A new Washington Post-ABC News poll released Wednesday reveals fewer Americans consider gun control a priority than they did in 2018, while there is a marked uptick in the number of people who feel protecting Second Amendment rights is a greater priority.
The survey was released just hours ahead of President Joe Biden’s much-ballyhooed address to Congress during which, according to USA Today, he is planning to “pressure lawmakers to confront gun violence.” The newspaper also reported Biden “will repeat calls for Congress to pass two House bills to strengthen background checks for gun buyers and close the so-called Charleston loophole, which allows gun sales to proceed without a completed background check if three business days have lapsed, according to the official, who spoke on the condition of anonymity to discuss the president’s remarks. The bills, which have broad public support, have languished in an evenly divided Senate where Democrats would need to maintain their razor-thin majority while also finding 10 Republican votes.”
The Washington Post-ABC News poll was conducted by telephone April 18-21 among a random national sample of 1,007 adults, with 75 percent reached on cell phones and 25 percent on landlines. Sampling, field work and data processing by Abt Associates of Rockville, MD. Results have a margin of error of plus or minus 3.5 percentage points for the full sample, including design effects due to weighting, the survey noted.
The WaPo-ABC poll follows on the heels of a Rasmussen survey showing more American voters favor enforcing existing gun laws over passing new ones. The WaPo-ABC poll is the third straight survey that suggests gun rights is an increasingly important issue among Americans, with the first survey released two weeks ago from McLaughlin & Associates.
According to The Hill, 50 percent of survey respondents “say passing new gun control legislation should be a priority, a drop from 57 percent in 2018, which represented a high-water mark for the issue after the fatal shooting at Marjory Stoneman Douglas High School.
“Meanwhile,” The Hill noted, “43 percent of Americans said protecting the right to own guns should be a bigger priority, a jump from 34 percent three years ago.”
There is no indication whether the surge in new gun ownership over the past 12 months—spurred possibly by the COVID-19 pandemic panic and then a summer of urban protests and rioting accompanied by shrinking police forces—is a factor in the rise of Second Amendment support. There have been estimates that as many as 8 million Americans purchased guns for the first time during the past year, learning in the process that buying guns legally is not as easy as they had been led to believe.
However, Alan Gottlieb, chairman of the Citizens Committee for the Right to Keep and Bear Arms, credits energetic TV, radio and digital advertising campaigns conducted over the past two months by CCRKBA and its sister organization, the Second Amendment Foundation, for helping to educate the public about gun rights and the threat gun owners face from new gun control legislation.
Another telling result of the WaPo-ABC survey is that 32 percent of respondents think there has been too much emphasis on passing new gun laws while 32 percent say there is too little emphasis. Another 28 percent believe there has been the right amount of emphasis.

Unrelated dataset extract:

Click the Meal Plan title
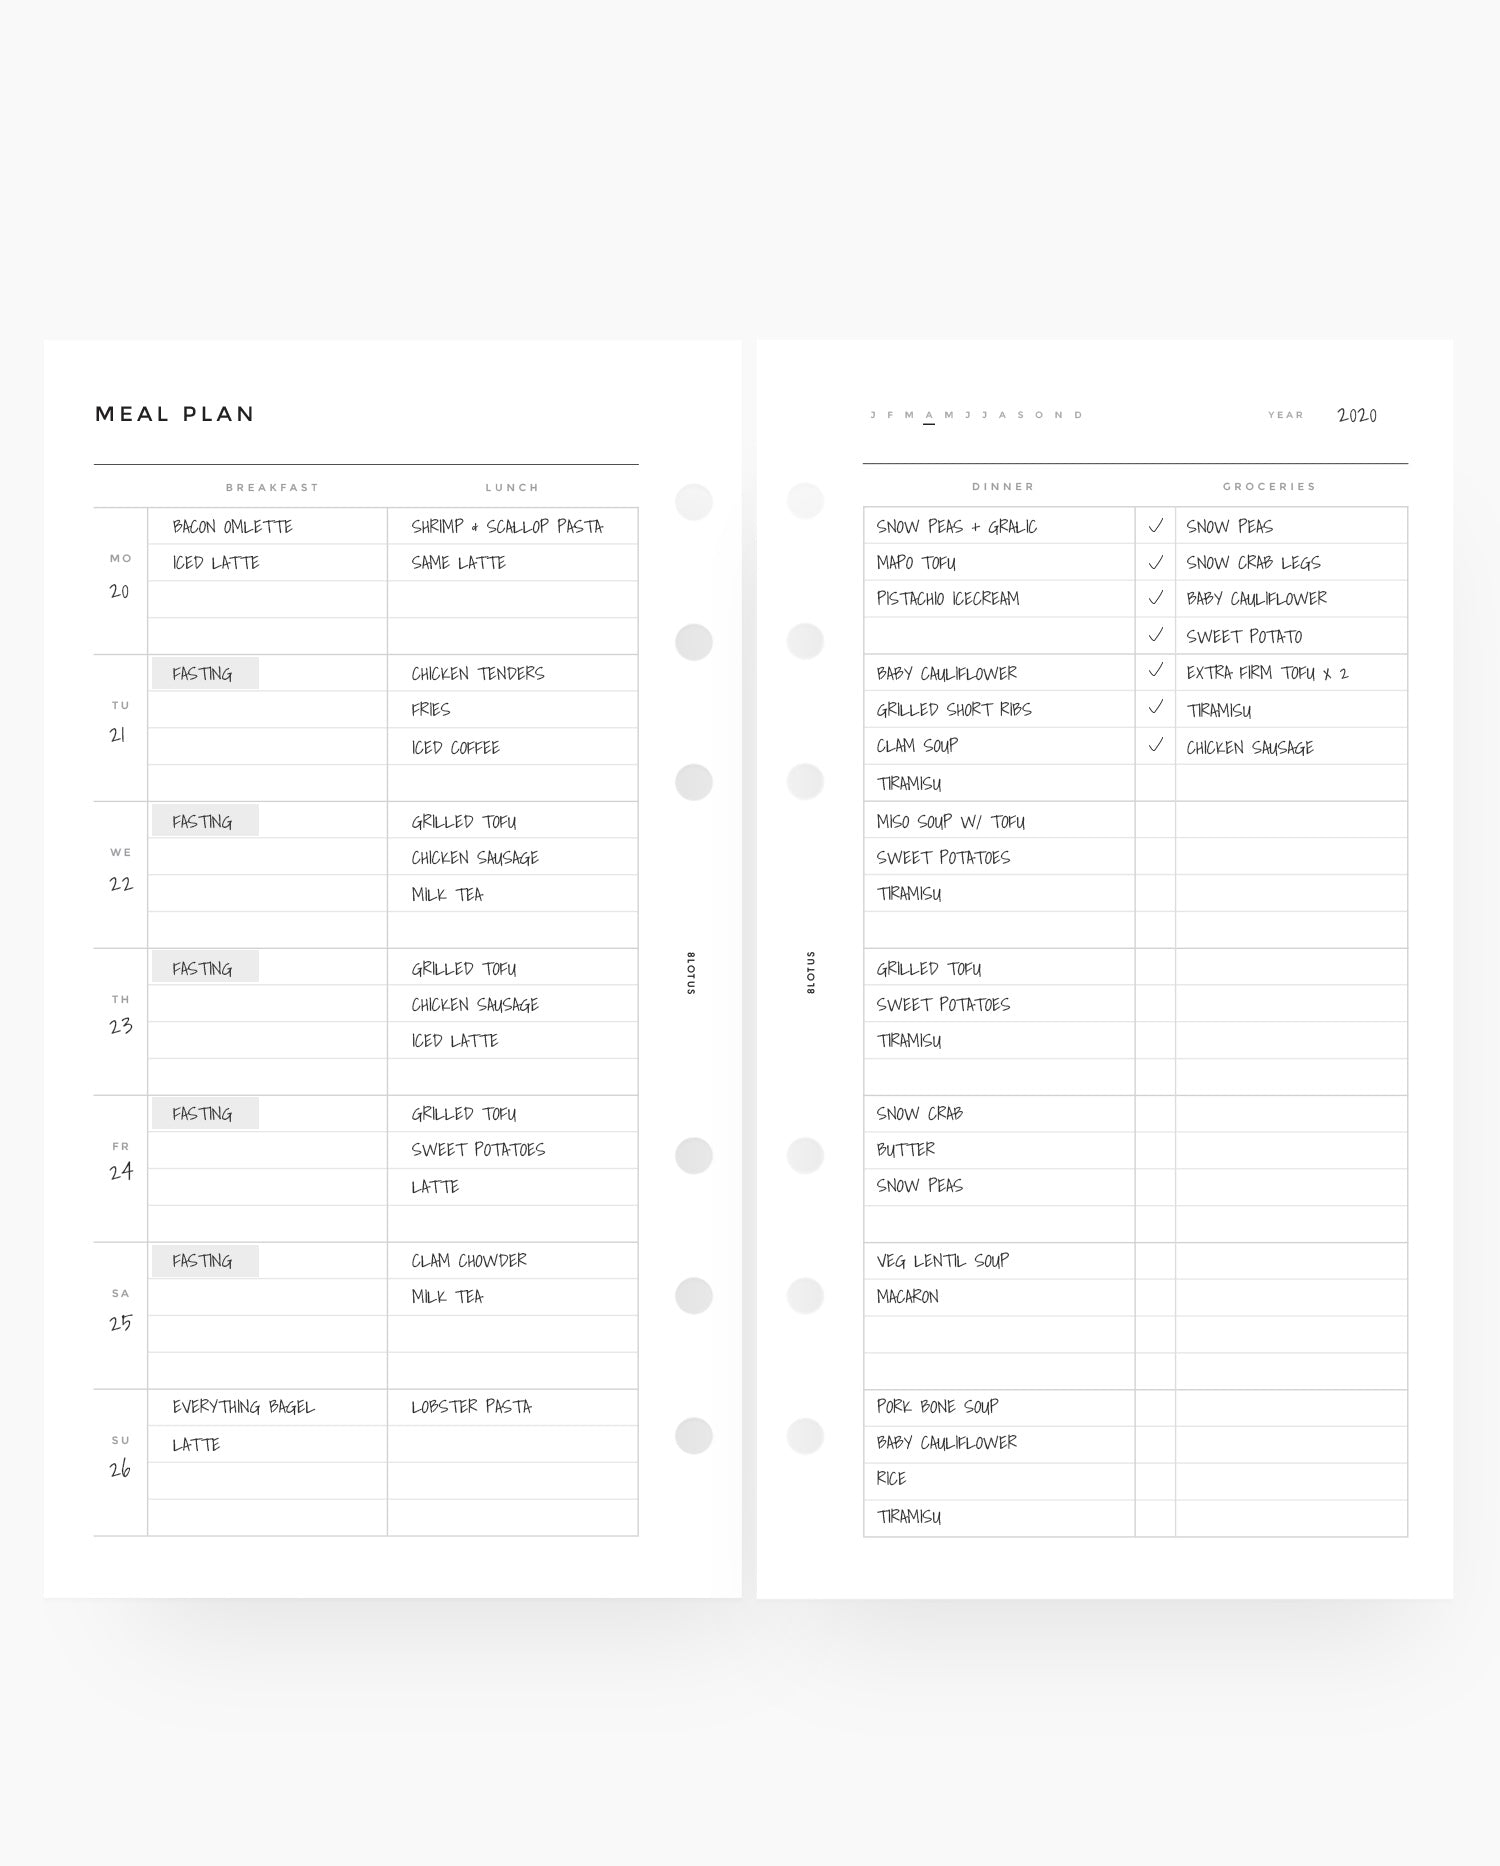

Earlier polls by Rasmussen and McLaughlin show a majority prefer existing laws to be enforced over passing new gun restrictions.
Like so many other news agencies, USA Today persists in using terms created by the gun control/prohibition lobby: “gun violence” and “gun safety.”
However, the newspaper did report Biden does have an “ambitious gun control agenda.” Just how successful he will be in moving that agenda forward remains speculative at best. With the Senate evenly divided and House Democrats operating on a thin majority.
USA Today’s report also noted, “In 1993, Biden helped shepherd through Congress the Brady Handgun Violence Prevention Act. A year later he helped implement a 10-year ban on assault weapons.”
Not mentioned is the fact that pushing through these two measures during the Bill Clinton administration cost Democrats control of Congress in November 1994, which they held for more than a decade.